- **Provided entries**:
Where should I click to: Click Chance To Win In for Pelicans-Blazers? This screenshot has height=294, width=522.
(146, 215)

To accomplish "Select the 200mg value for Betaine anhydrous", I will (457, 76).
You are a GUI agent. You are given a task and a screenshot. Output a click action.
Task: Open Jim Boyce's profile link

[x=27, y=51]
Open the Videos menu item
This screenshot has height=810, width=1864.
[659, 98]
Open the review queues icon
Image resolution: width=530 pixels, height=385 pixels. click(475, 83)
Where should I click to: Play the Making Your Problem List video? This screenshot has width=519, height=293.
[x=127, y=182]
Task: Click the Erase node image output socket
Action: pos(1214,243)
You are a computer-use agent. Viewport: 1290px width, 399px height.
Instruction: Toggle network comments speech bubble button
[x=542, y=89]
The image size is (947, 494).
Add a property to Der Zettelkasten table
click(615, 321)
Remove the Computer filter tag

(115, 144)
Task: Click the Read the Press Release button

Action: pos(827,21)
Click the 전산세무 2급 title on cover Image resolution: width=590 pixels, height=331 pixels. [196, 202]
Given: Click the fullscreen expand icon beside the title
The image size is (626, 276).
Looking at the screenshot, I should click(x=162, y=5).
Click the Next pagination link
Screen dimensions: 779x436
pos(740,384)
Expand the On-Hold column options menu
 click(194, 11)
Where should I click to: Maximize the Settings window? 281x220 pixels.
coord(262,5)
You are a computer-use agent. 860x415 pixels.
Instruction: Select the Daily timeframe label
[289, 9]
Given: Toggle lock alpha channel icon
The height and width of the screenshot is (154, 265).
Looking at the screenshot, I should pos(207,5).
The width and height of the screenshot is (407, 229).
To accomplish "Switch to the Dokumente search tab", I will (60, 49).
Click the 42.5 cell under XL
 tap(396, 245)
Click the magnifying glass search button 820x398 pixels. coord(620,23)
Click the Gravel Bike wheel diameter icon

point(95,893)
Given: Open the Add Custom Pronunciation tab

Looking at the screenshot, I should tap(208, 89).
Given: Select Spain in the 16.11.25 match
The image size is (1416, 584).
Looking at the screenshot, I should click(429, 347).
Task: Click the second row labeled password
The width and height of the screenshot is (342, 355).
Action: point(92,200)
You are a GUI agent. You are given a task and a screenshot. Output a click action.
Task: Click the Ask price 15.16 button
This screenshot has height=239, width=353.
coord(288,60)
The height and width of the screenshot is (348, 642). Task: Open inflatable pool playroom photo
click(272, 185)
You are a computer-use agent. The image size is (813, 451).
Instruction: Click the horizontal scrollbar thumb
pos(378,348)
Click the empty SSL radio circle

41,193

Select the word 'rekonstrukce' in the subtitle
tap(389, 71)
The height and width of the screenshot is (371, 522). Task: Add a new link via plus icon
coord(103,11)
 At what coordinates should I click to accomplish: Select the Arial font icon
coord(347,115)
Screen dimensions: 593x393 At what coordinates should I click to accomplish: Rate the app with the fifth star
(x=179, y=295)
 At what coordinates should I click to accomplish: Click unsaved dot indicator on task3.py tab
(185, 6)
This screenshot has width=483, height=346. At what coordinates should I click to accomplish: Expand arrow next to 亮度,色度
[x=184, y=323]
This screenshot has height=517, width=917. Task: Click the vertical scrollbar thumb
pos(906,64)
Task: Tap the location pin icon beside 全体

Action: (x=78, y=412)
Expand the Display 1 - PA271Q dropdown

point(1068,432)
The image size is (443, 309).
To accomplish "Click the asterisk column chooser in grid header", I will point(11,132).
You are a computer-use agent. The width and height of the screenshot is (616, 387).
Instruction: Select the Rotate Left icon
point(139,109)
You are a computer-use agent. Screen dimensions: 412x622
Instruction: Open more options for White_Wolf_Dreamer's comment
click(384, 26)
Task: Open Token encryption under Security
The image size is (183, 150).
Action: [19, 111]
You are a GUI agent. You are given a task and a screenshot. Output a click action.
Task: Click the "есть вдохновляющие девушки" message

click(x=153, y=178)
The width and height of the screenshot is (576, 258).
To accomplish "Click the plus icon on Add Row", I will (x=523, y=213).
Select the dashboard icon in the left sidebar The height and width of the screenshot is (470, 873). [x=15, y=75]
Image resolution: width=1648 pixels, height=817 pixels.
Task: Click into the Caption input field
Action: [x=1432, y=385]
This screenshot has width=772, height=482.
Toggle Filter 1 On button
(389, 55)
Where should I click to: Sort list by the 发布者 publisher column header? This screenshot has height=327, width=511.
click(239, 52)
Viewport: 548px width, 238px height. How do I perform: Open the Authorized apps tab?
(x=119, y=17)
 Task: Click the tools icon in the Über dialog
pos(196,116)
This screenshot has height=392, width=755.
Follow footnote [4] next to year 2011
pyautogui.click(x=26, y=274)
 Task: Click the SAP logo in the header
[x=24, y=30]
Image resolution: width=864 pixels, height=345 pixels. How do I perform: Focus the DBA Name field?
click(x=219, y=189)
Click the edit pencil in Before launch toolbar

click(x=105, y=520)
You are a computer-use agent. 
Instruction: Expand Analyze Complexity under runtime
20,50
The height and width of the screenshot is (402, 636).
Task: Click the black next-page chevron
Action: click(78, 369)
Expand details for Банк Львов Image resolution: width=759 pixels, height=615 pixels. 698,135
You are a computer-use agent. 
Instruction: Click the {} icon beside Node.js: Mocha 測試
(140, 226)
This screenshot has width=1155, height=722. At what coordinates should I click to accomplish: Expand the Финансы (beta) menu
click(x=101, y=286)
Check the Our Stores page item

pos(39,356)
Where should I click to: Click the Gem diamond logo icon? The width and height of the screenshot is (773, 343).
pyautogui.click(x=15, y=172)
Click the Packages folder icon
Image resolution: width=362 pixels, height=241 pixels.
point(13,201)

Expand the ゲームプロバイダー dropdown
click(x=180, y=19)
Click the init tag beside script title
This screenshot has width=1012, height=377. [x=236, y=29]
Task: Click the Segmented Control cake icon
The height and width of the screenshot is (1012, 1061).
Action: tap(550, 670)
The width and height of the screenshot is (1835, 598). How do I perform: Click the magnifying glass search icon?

- **What you need to do**:
Exactly as they appear above, the records are to be transcribed in full.

- **Written reply**:
Where should I click to: Click Chance To Win In for Pelicans-Blazers? This screenshot has height=294, width=522.
(146, 215)

To accomplish "Select the 200mg value for Betaine anhydrous", I will (457, 76).
You are a GUI agent. You are given a task and a screenshot. Output a click action.
Task: Open Jim Boyce's profile link

[x=27, y=51]
Open the Videos menu item
This screenshot has height=810, width=1864.
[659, 98]
Open the review queues icon
Image resolution: width=530 pixels, height=385 pixels. click(475, 83)
Where should I click to: Play the Making Your Problem List video? This screenshot has width=519, height=293.
[x=127, y=182]
Task: Click the Erase node image output socket
Action: pos(1214,243)
You are a computer-use agent. Viewport: 1290px width, 399px height.
Instruction: Toggle network comments speech bubble button
[x=542, y=89]
The image size is (947, 494).
Add a property to Der Zettelkasten table
click(615, 321)
Remove the Computer filter tag

(115, 144)
Task: Click the Read the Press Release button

Action: pos(827,21)
Click the 전산세무 2급 title on cover Image resolution: width=590 pixels, height=331 pixels. [196, 202]
Given: Click the fullscreen expand icon beside the title
The image size is (626, 276).
Looking at the screenshot, I should click(x=162, y=5).
Click the Next pagination link
Screen dimensions: 779x436
pos(740,384)
Expand the On-Hold column options menu
 click(194, 11)
Where should I click to: Maximize the Settings window? 281x220 pixels.
coord(262,5)
You are a computer-use agent. 860x415 pixels.
Instruction: Select the Daily timeframe label
[289, 9]
Given: Toggle lock alpha channel icon
The height and width of the screenshot is (154, 265).
Looking at the screenshot, I should pos(207,5).
The width and height of the screenshot is (407, 229).
To accomplish "Switch to the Dokumente search tab", I will (60, 49).
Click the 42.5 cell under XL
 tap(396, 245)
Click the magnifying glass search button 820x398 pixels. coord(620,23)
Click the Gravel Bike wheel diameter icon

point(95,893)
Given: Open the Add Custom Pronunciation tab

Looking at the screenshot, I should tap(208, 89).
Given: Select Spain in the 16.11.25 match
The image size is (1416, 584).
Looking at the screenshot, I should click(429, 347).
Task: Click the second row labeled password
The width and height of the screenshot is (342, 355).
Action: point(92,200)
You are a GUI agent. You are given a task and a screenshot. Output a click action.
Task: Click the Ask price 15.16 button
This screenshot has height=239, width=353.
coord(288,60)
The height and width of the screenshot is (348, 642). Task: Open inflatable pool playroom photo
click(272, 185)
You are a computer-use agent. The image size is (813, 451).
Instruction: Click the horizontal scrollbar thumb
pos(378,348)
Click the empty SSL radio circle

41,193

Select the word 'rekonstrukce' in the subtitle
tap(389, 71)
The height and width of the screenshot is (371, 522). Task: Add a new link via plus icon
coord(103,11)
 At what coordinates should I click to accomplish: Select the Arial font icon
coord(347,115)
Screen dimensions: 593x393 At what coordinates should I click to accomplish: Rate the app with the fifth star
(x=179, y=295)
 At what coordinates should I click to accomplish: Click unsaved dot indicator on task3.py tab
(185, 6)
This screenshot has width=483, height=346. At what coordinates should I click to accomplish: Expand arrow next to 亮度,色度
[x=184, y=323]
This screenshot has height=517, width=917. Task: Click the vertical scrollbar thumb
pos(906,64)
Task: Tap the location pin icon beside 全体

Action: (x=78, y=412)
Expand the Display 1 - PA271Q dropdown

point(1068,432)
The image size is (443, 309).
To accomplish "Click the asterisk column chooser in grid header", I will point(11,132).
You are a computer-use agent. The width and height of the screenshot is (616, 387).
Instruction: Select the Rotate Left icon
point(139,109)
You are a computer-use agent. Screen dimensions: 412x622
Instruction: Open more options for White_Wolf_Dreamer's comment
click(384, 26)
Task: Open Token encryption under Security
The image size is (183, 150).
Action: [19, 111]
You are a GUI agent. You are given a task and a screenshot. Output a click action.
Task: Click the "есть вдохновляющие девушки" message

click(x=153, y=178)
The width and height of the screenshot is (576, 258).
To accomplish "Click the plus icon on Add Row", I will (x=523, y=213).
Select the dashboard icon in the left sidebar The height and width of the screenshot is (470, 873). [x=15, y=75]
Image resolution: width=1648 pixels, height=817 pixels.
Task: Click into the Caption input field
Action: [x=1432, y=385]
This screenshot has width=772, height=482.
Toggle Filter 1 On button
(389, 55)
Where should I click to: Sort list by the 发布者 publisher column header? This screenshot has height=327, width=511.
click(239, 52)
Viewport: 548px width, 238px height. How do I perform: Open the Authorized apps tab?
(x=119, y=17)
 Task: Click the tools icon in the Über dialog
pos(196,116)
This screenshot has height=392, width=755.
Follow footnote [4] next to year 2011
pyautogui.click(x=26, y=274)
 Task: Click the SAP logo in the header
[x=24, y=30]
Image resolution: width=864 pixels, height=345 pixels. How do I perform: Focus the DBA Name field?
click(x=219, y=189)
Click the edit pencil in Before launch toolbar

click(x=105, y=520)
You are a computer-use agent. 
Instruction: Expand Analyze Complexity under runtime
20,50
The height and width of the screenshot is (402, 636).
Task: Click the black next-page chevron
Action: click(78, 369)
Expand details for Банк Львов Image resolution: width=759 pixels, height=615 pixels. 698,135
You are a computer-use agent. 
Instruction: Click the {} icon beside Node.js: Mocha 測試
(140, 226)
This screenshot has width=1155, height=722. At what coordinates should I click to accomplish: Expand the Финансы (beta) menu
click(x=101, y=286)
Check the Our Stores page item

pos(39,356)
Where should I click to: Click the Gem diamond logo icon? The width and height of the screenshot is (773, 343).
pyautogui.click(x=15, y=172)
Click the Packages folder icon
Image resolution: width=362 pixels, height=241 pixels.
point(13,201)

Expand the ゲームプロバイダー dropdown
click(x=180, y=19)
Click the init tag beside script title
This screenshot has width=1012, height=377. [x=236, y=29]
Task: Click the Segmented Control cake icon
The height and width of the screenshot is (1012, 1061).
Action: tap(550, 670)
The width and height of the screenshot is (1835, 598). How do I perform: Click the magnifying glass search icon?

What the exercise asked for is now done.